Probiotics: Consider incorporating probiotics into your diet or as supplements to support a healthy gut microbiome. Probiotics may help alleviate bloating, especially in cases related to gut dysbiosis. We explain more below on the effects of probiotics and bloating.
Chew food thoroughly: It may sound silly but properly chewing your food can reduce the amount of air you swallow, which can lead to bloating. Eating slowly and taking time to chew can help prevent excess air ingestion.
Mindful eating: Pay attention to your meals and avoid distractions like watching TV or working while eating. Mindful eating can help you eat more slowly, savour your food, and reduce the likelihood of overeating, which can contribute to bloating.
Regular physical activity: Engaging in regular exercise can help stimulate bowel movements and promote healthy digestion. Aim for at least 30 minutes of moderate physical activity most days of the week.
Stress reduction techniques: can be an effective way to reduce bloating and other gastrointestinal symptoms. Practise stress-reduction techniques like:
- Deep breathing exercises
- Progressive muscle relaxation
Remember that individual responses to dietary and lifestyle changes can vary, so it may take some experimentation to identify the most effective strategies for managing your bloating. Always consult with a healthcare provider for personalised advice, especially if your bloating is severe, chronic, or interfering with your quality of life.
How does aguulp for biome help relieve bloating?
Probiotics are live friendly bacteria that can offer various health benefits, including potential relief from gastrointestinal symptoms like bloating. Probiotics may help relieve bloating through the following factors, for a more in-depth understanding check out our blog titled ‘Do probiotics help with bloating?’
Restoring gut microbiota balance: probiotics restore the balance of the gut microbiota and a balanced gut microbiome is crucial for healthy digestion and can contribute to reduced bloating.
Fermentation and gas reduction: some probiotic strains have the capacity to ferment certain carbohydrates and fibres in the gut more efficiently. This fermentation process can result in the production of less gas and a reduction in abdominal bloating.
Enhanced digestive function: probiotics can help break down complex carbohydrates and fibre, reducing the likelihood of undigested food particles fermenting in the colon and producing excess gas.
Immune regulation: the gut plays a crucial role in immune system function. Probiotics can support the gut’s immune function, helping to reduce inflammation and improve the overall health of the digestive tract. A healthier gut is less likely to experience issues that lead to bloating.
IBS symptom management: studies have shown certain probiotics strains have been effective in managing symptoms of irritable bowel syndrome (IBS), a condition characterised by chronic bloating and other digestive discomfort.

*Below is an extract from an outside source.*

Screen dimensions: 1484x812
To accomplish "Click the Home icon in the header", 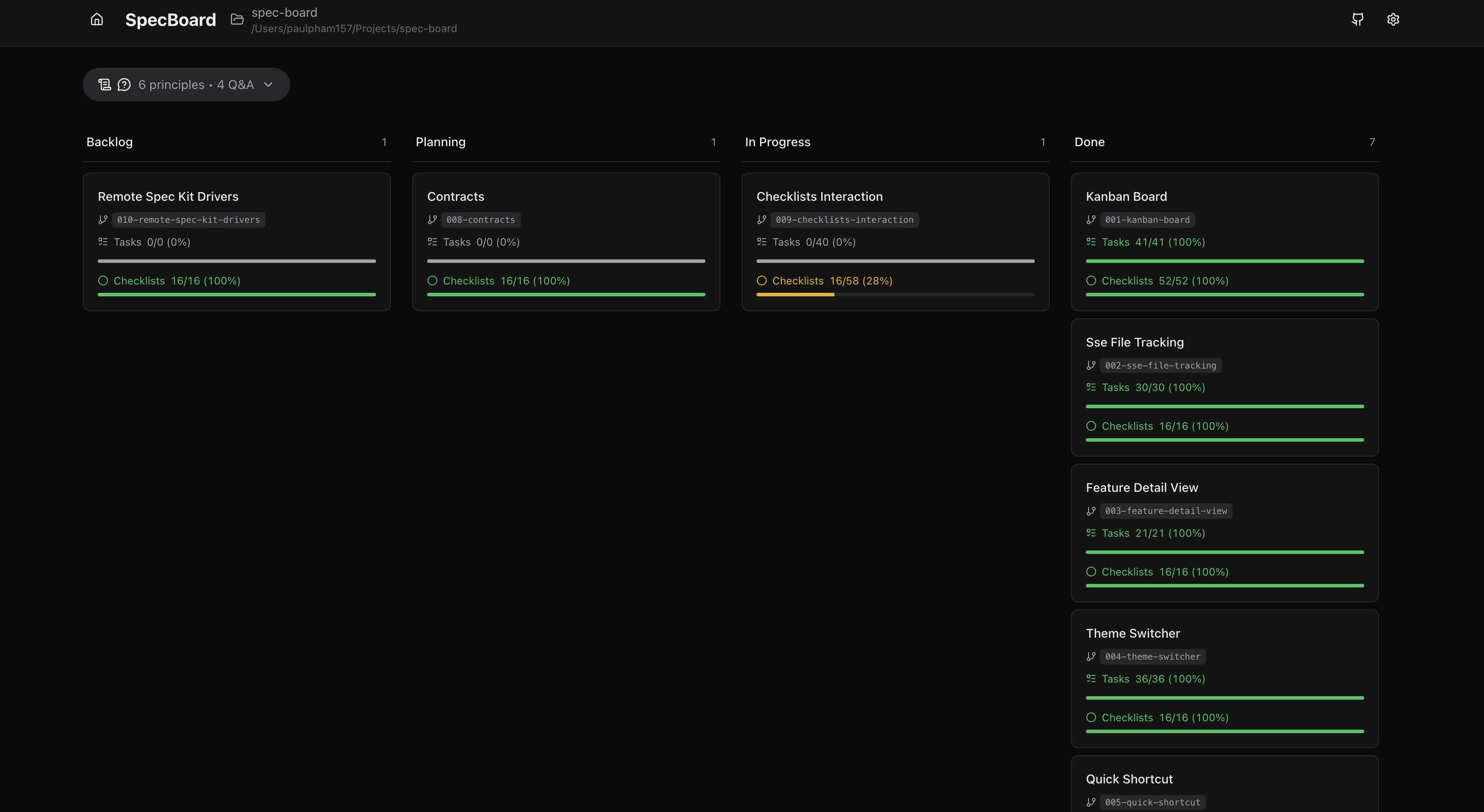I will pos(96,19).
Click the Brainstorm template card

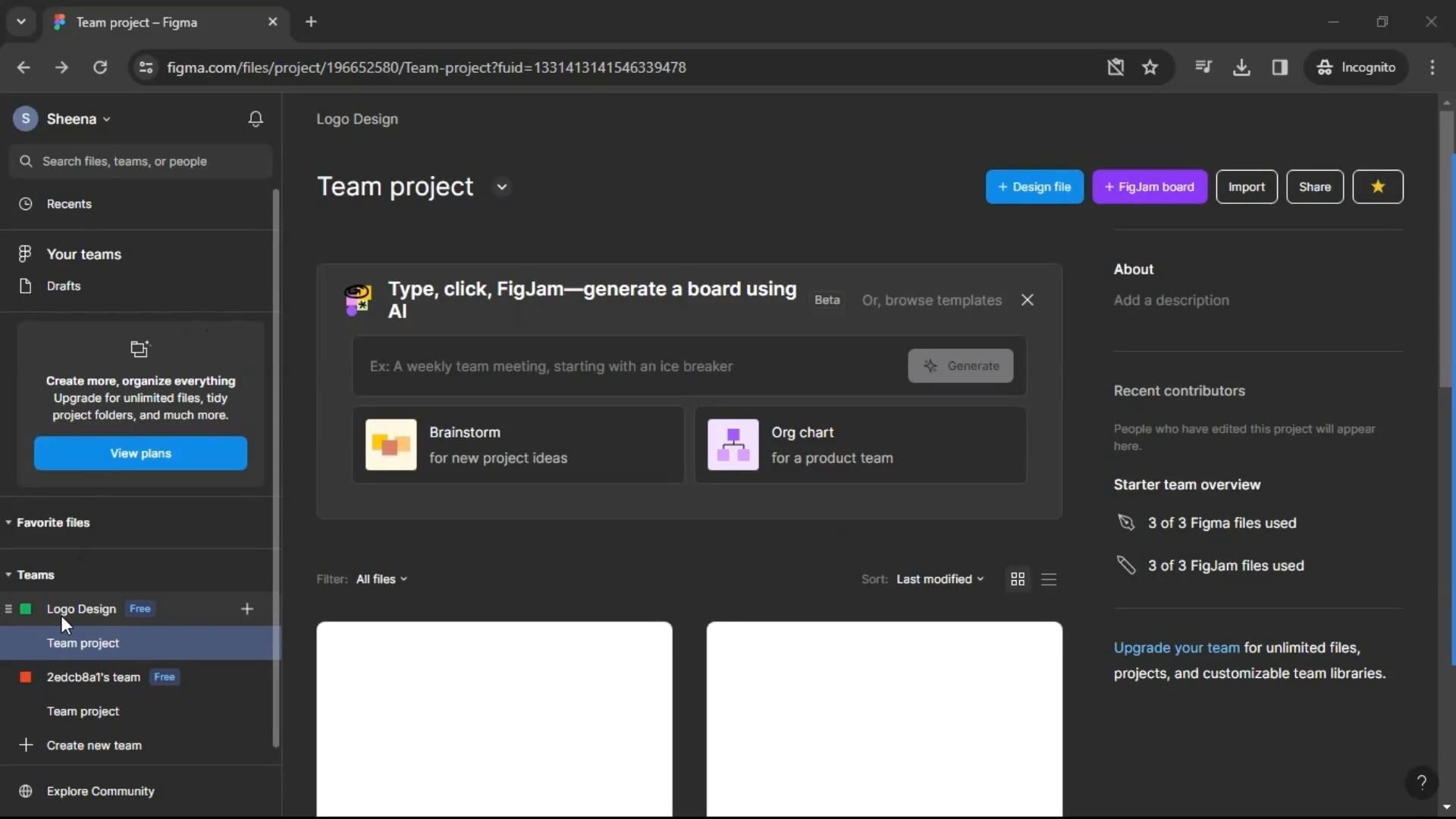click(518, 445)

Stress reduction: Some probiotic strains may have a positive impact on mental health, including reducing stress and anxiety. Since stress can contribute to bloating, probiotics with these properties may indirectly help alleviate bloating symptoms.
Our aguulp for biome probiotic supplement contains both pre and probiotics, which aims to re-introduce more good gut bacteria which can help address the imbalance of bacteria in the gut. It also contains specific strains that have been shown in research to help with gut-related issues, such as bloating
Lactobacillus acidophilus: is a highly researched probiotic strain that has been found to support digestive enzymes including lactase & α-glucosidase, which are involved in the breakdown of lactose in milk & starch.
FOS (prebiotic): has been shown to help stimulate the growth of non-pathogenic gut bacteria, helping to minimise bad bacteria that can cause bloating.
Bifidobacterium lactis: studies show this strain improves symptoms of bloating in patients with Functional Bowel Disorders.
L. plantarum: studies have shown is associated with improvements in abdominal bloating in those treated for Gastro-intestinal disorders.